KETENTUAN TUGAS:
Menurut teks pilihan di bawah, mata pelajaran apa yang diajarkan Ditta Widya Utami, dan di sekolah mana ia mengajar?

Jumat, 23 April 2021

Menggali Mental dan Naluri seorang Penuis

 


“Kalau kamu bukan anak raja

 dan engkau bukan anak ulama besar,

 maka jadilah penulis”

Imam Al-Ghazali

 

Satu kata mengawali tulisan ini Bismillahirrahmanirrahim, yakinlah setiap tulisan akan menemui takdirnya meski tak sekarang mungkin besok atau lusa, tak perlu tergesa-gesa, biarkan mengalir seperti hujan, dan dalam seperti berlian. Yang perlu dilakukan hanyalah  mempertahankan komitmen dalam menulis meski ditemani terik yang menjemput dahaga, namun ketika kita mulai mencintai sebuah tulisan maka menulis seperti mendatangkan hujan yang   mengobati sang  dahaga. Sulit  memang, tetapi ketika kita  membiasakan diri merangkai kata, melatih diri agar sekali duduk langsung melahirkan sebuah artikel maka hal itu akan membawa kita pada Mental dan Naluri Menulis yang baik. Dengan segala upaya saya bulatkan tekad untuk mengikat setiap makna hidup dalam sebuah tulisan, agar kelak ada jejak cerita yang di albumkan. Seperti pepapathnya Imam AL-Ghazali jika engkau bukan anak raja atau anak ulama besar maka jadilah Penulis. So, keep writing!

Ditta Widya Utami S.Pd., Gr adalah sosok yang akan diukir dalam narasi yang saya tulis siang ini. Ia adalah seorang guru yang dilahirkan 31 tahun yang lalu tepatnya 1990. Sosok wanita cantik nan cerdas ini mengajar sebagai guru IPA di SMPN 1 Ciendeuy Subang. Ia adalah seorang penulis hebat dengan segudang karyanya seperti: Precious, Mengapa Tak Kau Tanyakan Saja, Djogja Backpacker, Lelaki di Ladang Tebu, Membongkar Rahasia Menulis dan Sepenggal Kisah Corona dan masih banyak lagi buku berjenis Antologi yang bisa kita jelajahi lewat blognya https://dittawidyautami.blogspot.com/p/profil.html .

BAHAN:
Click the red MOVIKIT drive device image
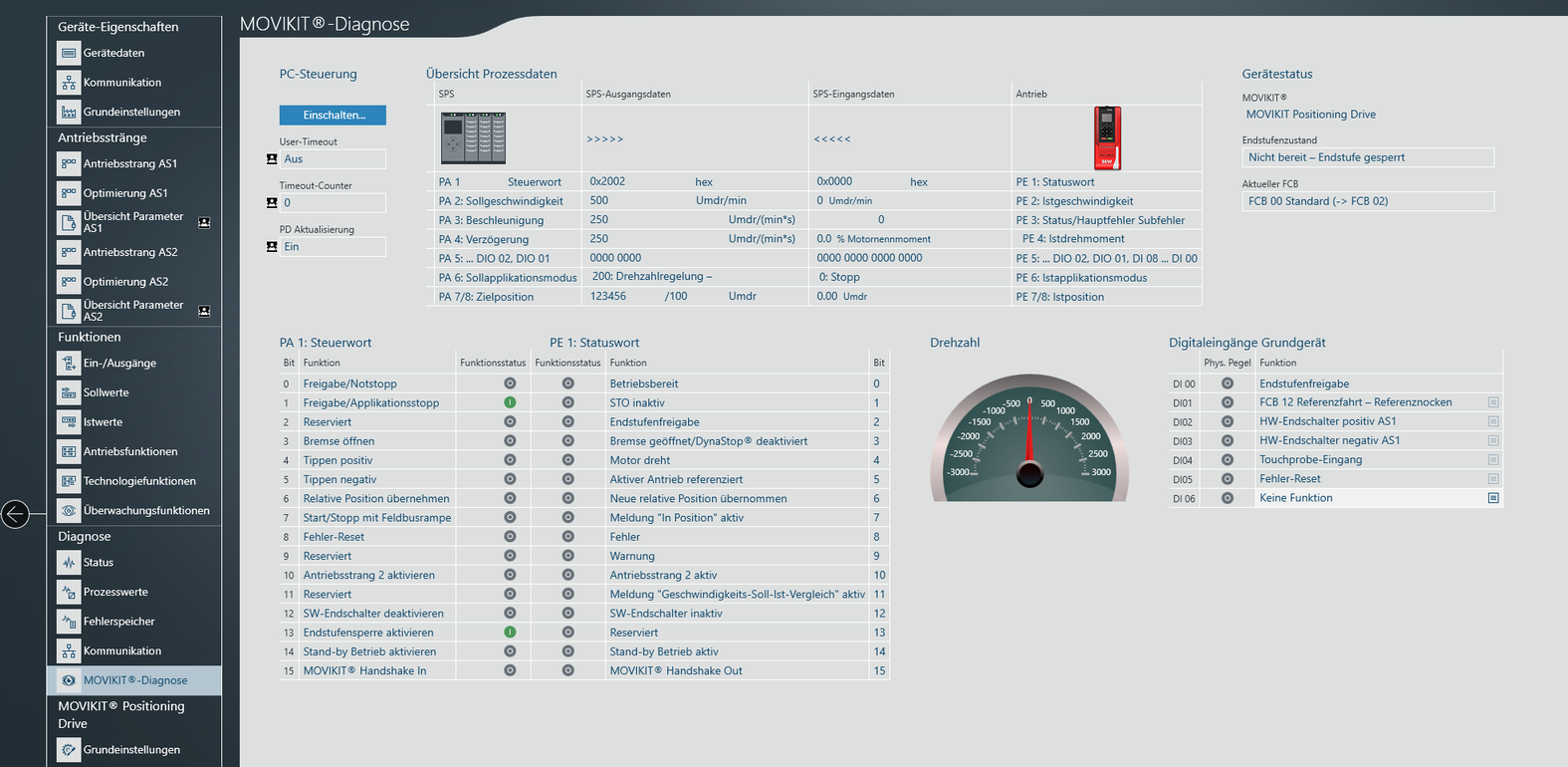The height and width of the screenshot is (767, 1568). pos(1107,137)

HASIL TUGAS:
Ditta Widya Utami mengajar IPA di SMPN 1 Ciendeuy Subang.